Suppose we have the diagram of spectra $$A \to B \to C$$ Then taking the limit of this diagram is essentially taking the limit over the Nerve of the category $$\cdot \to \cdot \to \cdot$$ which I believe is exactly $\Delta^2$.
$\Delta^2$ has a subcomplex $i:\partial \Delta ^2 \hookrightarrow \Delta^2 $. So given this functor from $\Delta^2$ to Spectra, we can compose with the inclusion $i$ and get a functor from $\partial \Delta ^2$ to Spectra. My question is, What is the limit of this functor over $\partial \Delta ^2$? In particular I would like to be able calculate the homotopy groups of this limit.
The limit over $∂Δ^2$ is simply the homotopy equalizer (alias ∞-equalizer) of the maps given by the image $f\colon A→C$ of 0→2 respectively the composition of the images of 0→1→2. Up to homotopy, the latter composition can be taken to be $f$. Thus, we are interested in the homotopy equalizer of $f$ and $f$.

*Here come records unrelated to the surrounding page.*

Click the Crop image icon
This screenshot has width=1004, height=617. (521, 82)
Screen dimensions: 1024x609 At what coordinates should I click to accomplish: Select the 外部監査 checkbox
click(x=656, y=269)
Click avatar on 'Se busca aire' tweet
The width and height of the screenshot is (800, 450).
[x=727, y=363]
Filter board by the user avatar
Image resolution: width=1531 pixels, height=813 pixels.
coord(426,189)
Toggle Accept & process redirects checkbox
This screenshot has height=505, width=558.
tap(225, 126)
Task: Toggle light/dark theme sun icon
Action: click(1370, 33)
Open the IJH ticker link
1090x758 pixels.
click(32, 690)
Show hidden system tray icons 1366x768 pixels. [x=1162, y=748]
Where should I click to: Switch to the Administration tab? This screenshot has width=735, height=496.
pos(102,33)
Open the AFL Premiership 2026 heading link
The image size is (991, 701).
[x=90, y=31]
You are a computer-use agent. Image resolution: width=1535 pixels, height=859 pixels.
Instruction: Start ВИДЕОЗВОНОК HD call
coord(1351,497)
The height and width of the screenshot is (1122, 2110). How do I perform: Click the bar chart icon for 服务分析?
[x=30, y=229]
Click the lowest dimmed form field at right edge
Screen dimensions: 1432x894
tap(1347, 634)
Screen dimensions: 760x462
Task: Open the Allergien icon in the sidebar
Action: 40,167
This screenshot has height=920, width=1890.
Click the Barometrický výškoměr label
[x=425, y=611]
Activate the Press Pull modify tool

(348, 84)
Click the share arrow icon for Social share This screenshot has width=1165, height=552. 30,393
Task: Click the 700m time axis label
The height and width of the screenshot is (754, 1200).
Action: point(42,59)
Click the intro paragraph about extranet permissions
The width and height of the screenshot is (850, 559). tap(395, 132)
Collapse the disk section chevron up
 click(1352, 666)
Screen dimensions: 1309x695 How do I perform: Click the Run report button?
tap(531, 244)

This homotopy equalizer can be computed as the homotopy fiber of the map $$A⨯C=A⊕C→C⨯C=C⊕C$$ whose component $A→C⨯C$ is the map $(f,f)\colon A→C⨯C$, whereas the component $C→C⨯C$ is the diagonal map.
The homotopy groups of this homotopy fiber can be computed in the standard manner, for example, using the long exact sequence associated to this fiber sequence.